GIVEN REQUEST: Extract each line of the data below that contains the word "beside".

LISTED RECORDS:
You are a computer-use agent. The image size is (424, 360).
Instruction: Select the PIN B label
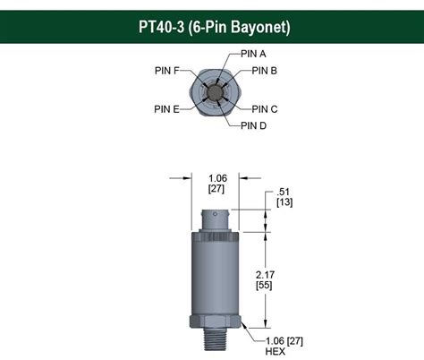[264, 71]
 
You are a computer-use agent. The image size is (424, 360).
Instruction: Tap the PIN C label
[264, 109]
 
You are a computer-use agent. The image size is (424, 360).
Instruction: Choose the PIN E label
[166, 109]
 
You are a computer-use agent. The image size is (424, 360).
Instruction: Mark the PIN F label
[166, 70]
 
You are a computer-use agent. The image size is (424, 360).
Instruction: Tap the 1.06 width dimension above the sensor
[216, 177]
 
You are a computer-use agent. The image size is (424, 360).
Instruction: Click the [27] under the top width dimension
[216, 189]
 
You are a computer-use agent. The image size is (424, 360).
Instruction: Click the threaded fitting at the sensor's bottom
[216, 339]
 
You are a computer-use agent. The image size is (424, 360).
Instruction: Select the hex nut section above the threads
[216, 321]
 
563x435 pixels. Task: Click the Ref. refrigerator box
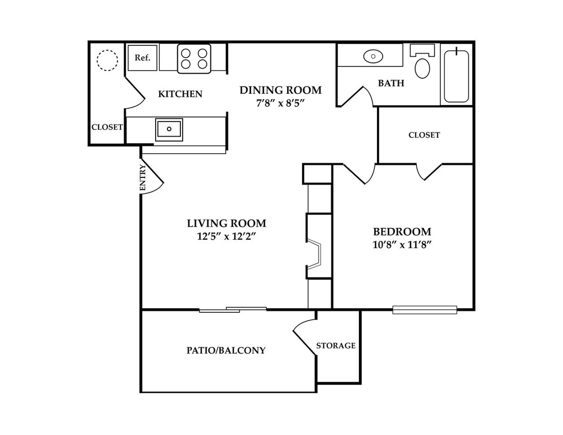pyautogui.click(x=142, y=57)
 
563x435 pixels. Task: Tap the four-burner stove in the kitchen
pyautogui.click(x=194, y=59)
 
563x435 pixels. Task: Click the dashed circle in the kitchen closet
pyautogui.click(x=107, y=60)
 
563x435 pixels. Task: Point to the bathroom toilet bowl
pyautogui.click(x=422, y=68)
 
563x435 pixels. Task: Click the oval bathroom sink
pyautogui.click(x=373, y=56)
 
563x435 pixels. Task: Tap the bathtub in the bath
pyautogui.click(x=456, y=76)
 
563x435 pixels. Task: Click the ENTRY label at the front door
pyautogui.click(x=143, y=178)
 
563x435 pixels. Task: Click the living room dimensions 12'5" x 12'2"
pyautogui.click(x=226, y=237)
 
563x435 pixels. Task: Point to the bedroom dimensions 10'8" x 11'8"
pyautogui.click(x=402, y=245)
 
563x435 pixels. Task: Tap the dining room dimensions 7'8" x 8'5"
pyautogui.click(x=280, y=104)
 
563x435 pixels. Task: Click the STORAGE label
pyautogui.click(x=336, y=346)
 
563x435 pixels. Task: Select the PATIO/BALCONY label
pyautogui.click(x=226, y=350)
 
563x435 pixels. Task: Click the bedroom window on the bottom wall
pyautogui.click(x=425, y=310)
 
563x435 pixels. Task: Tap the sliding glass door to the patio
pyautogui.click(x=233, y=310)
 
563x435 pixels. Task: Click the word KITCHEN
pyautogui.click(x=180, y=94)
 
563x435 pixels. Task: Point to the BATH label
pyautogui.click(x=391, y=83)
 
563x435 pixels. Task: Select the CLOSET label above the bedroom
pyautogui.click(x=424, y=135)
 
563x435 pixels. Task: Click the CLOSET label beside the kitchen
pyautogui.click(x=107, y=127)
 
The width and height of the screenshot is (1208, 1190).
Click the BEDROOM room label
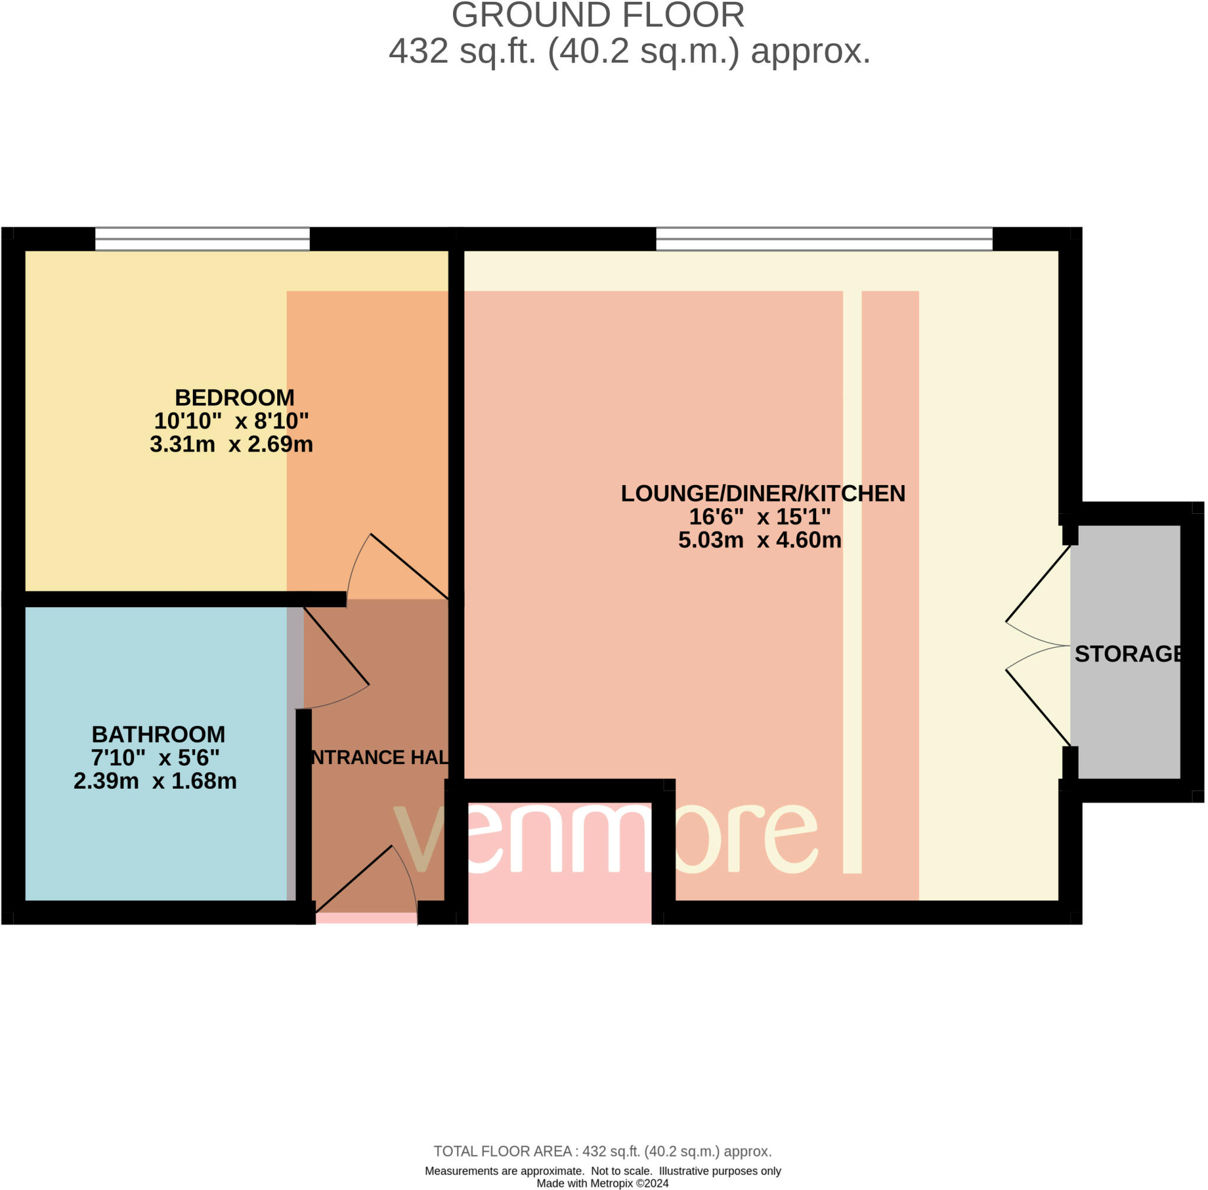click(234, 398)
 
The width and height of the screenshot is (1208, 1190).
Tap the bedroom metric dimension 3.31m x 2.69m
click(231, 444)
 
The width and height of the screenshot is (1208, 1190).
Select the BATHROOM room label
click(158, 735)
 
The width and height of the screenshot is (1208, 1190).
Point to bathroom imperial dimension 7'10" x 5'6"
click(155, 758)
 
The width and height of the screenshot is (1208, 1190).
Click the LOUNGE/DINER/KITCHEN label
click(762, 494)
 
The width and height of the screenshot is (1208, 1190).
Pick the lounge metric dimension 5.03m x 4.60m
click(759, 540)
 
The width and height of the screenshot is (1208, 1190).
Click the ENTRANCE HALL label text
click(379, 758)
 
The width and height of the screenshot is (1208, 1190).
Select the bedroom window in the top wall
click(202, 239)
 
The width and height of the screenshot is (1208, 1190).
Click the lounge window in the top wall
click(823, 239)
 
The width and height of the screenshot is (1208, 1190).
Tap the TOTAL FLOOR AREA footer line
click(602, 1151)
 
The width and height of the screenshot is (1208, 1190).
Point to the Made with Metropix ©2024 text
click(602, 1183)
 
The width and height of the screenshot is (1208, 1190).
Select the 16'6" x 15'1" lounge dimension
click(759, 517)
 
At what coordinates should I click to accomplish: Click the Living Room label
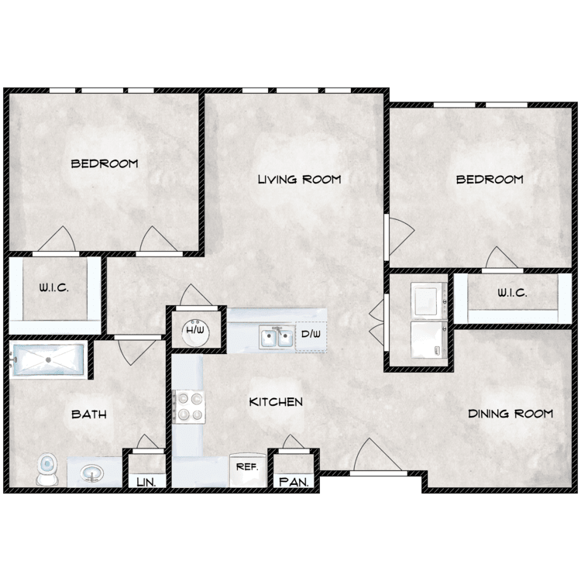tap(299, 180)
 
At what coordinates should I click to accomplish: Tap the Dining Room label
tap(511, 414)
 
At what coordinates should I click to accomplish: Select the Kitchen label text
tap(276, 402)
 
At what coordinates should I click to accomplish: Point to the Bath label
tap(89, 414)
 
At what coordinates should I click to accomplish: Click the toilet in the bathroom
tap(47, 469)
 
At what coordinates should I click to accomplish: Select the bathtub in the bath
tap(47, 360)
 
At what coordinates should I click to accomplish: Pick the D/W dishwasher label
tap(311, 334)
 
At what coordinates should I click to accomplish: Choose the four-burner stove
tap(189, 407)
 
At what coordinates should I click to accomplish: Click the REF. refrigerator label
tap(247, 467)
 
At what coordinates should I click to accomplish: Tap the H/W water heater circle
tap(196, 332)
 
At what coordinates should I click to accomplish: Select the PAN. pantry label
tap(294, 482)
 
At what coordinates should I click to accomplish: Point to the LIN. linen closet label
tap(146, 482)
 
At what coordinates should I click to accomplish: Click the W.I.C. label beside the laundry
tap(512, 294)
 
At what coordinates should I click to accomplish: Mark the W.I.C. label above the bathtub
tap(54, 288)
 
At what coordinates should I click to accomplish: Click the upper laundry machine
tap(428, 301)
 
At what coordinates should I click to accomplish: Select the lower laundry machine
tap(428, 340)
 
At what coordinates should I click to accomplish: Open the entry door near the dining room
tap(378, 473)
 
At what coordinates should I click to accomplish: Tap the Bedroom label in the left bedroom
tap(105, 163)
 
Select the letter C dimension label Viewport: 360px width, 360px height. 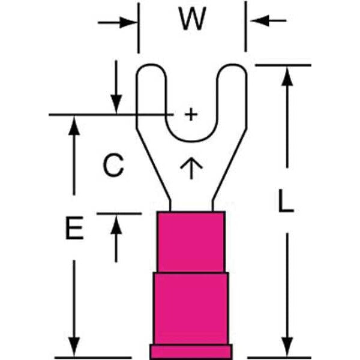112,165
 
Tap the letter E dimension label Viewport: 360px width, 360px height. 74,230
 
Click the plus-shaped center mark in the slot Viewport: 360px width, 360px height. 190,114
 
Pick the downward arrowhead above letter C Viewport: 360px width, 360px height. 116,104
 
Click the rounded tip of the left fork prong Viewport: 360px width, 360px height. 151,67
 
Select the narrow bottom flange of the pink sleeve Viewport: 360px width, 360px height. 191,352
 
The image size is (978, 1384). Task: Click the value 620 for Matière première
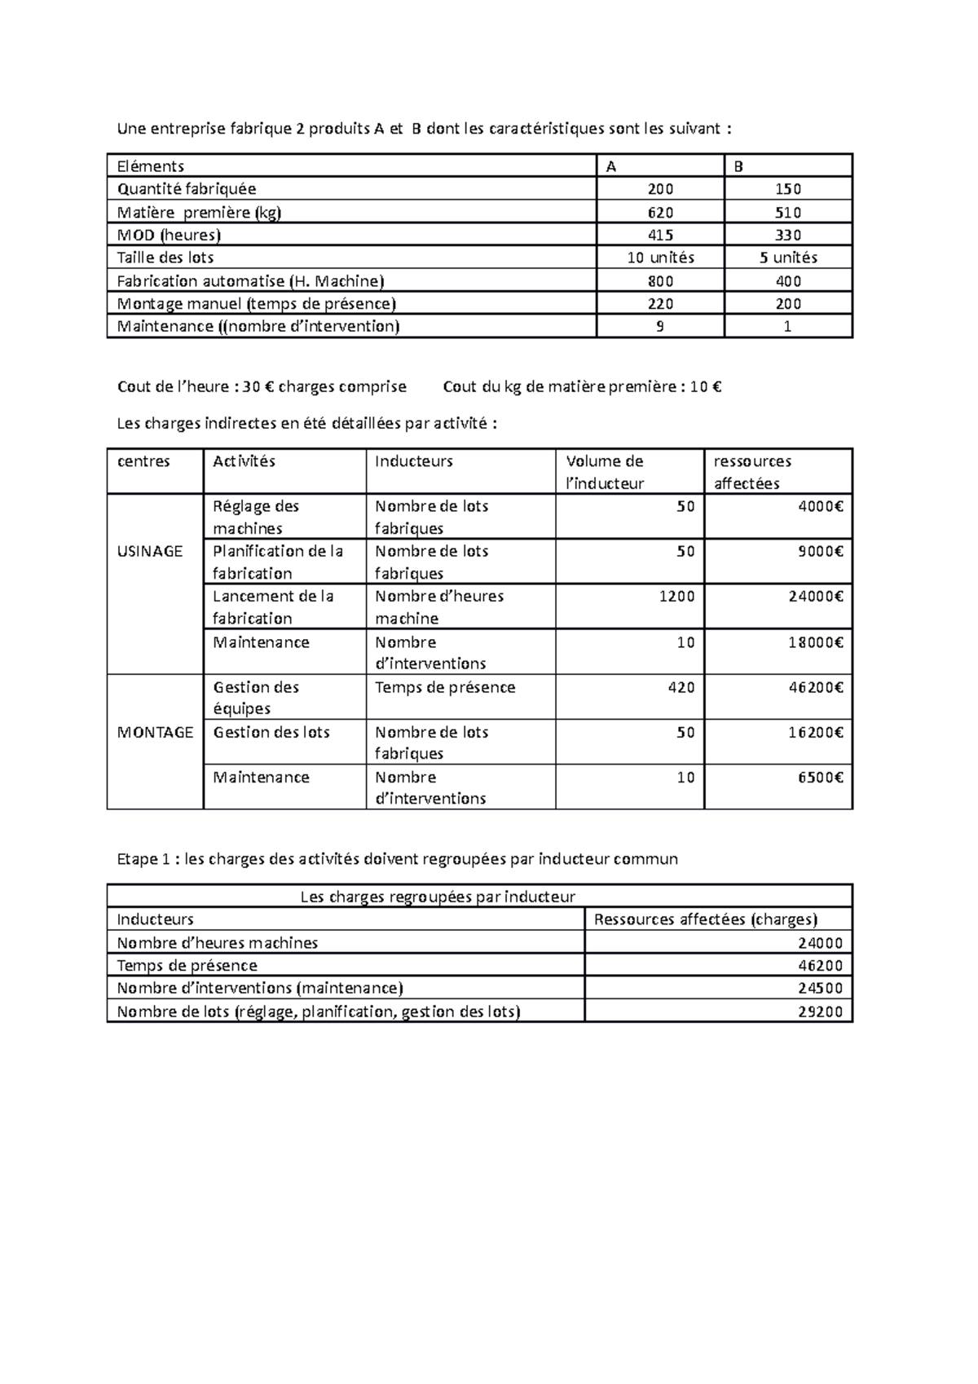tap(660, 213)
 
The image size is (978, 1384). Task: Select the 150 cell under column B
tap(788, 189)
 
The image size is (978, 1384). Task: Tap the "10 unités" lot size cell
tap(660, 258)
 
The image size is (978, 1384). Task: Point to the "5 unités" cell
tap(788, 258)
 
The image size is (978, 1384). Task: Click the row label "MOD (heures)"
tap(169, 236)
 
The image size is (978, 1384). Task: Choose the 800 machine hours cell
tap(660, 281)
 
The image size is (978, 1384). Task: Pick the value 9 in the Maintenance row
tap(660, 327)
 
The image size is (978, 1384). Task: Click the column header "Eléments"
tap(151, 166)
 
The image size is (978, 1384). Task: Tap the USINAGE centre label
tap(150, 551)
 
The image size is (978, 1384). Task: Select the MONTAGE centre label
tap(155, 732)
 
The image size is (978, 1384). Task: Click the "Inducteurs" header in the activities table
tap(413, 461)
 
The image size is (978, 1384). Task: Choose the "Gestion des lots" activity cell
tap(271, 732)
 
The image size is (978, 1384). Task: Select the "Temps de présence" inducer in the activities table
tap(445, 687)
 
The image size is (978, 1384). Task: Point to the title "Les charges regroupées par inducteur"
tap(438, 897)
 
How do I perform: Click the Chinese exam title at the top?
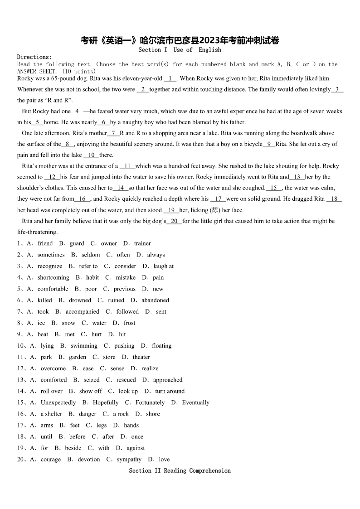pos(180,40)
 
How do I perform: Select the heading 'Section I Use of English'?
pos(180,50)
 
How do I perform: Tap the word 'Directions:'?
pos(34,57)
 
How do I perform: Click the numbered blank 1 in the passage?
pos(170,78)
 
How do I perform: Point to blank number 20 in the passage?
pos(175,221)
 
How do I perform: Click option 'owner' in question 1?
pos(109,243)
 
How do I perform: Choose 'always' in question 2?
pos(156,255)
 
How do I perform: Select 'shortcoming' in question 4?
pos(54,277)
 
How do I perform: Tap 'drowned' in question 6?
pos(80,300)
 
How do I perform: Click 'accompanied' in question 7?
pos(82,311)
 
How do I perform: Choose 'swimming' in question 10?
pos(84,345)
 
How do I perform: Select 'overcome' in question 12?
pos(53,368)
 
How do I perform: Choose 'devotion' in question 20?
pos(89,459)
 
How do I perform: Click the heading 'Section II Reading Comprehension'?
pos(180,470)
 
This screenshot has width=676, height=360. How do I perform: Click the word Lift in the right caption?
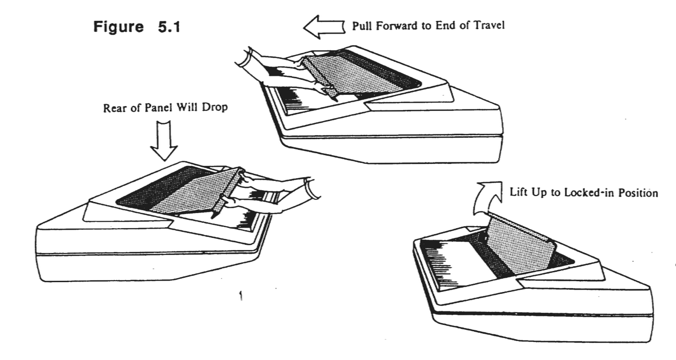[518, 192]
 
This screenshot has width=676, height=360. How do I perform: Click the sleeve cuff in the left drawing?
[311, 188]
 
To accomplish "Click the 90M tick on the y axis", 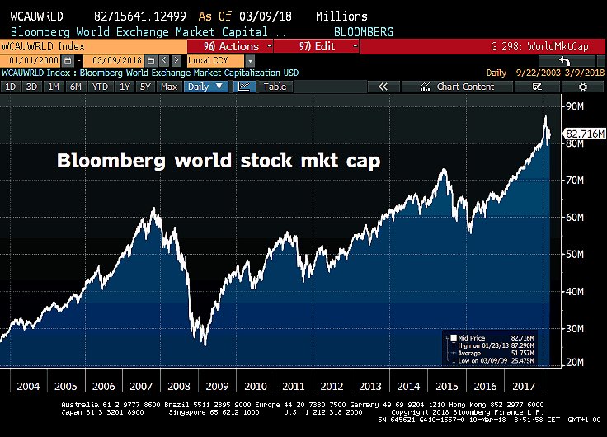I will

TASK SOLUTION:
563x435 pixels. Task: Click the CLOSET label beside the kitchen
At what coordinates should I click to accomplish: Click the W.I.C. label beside the laundry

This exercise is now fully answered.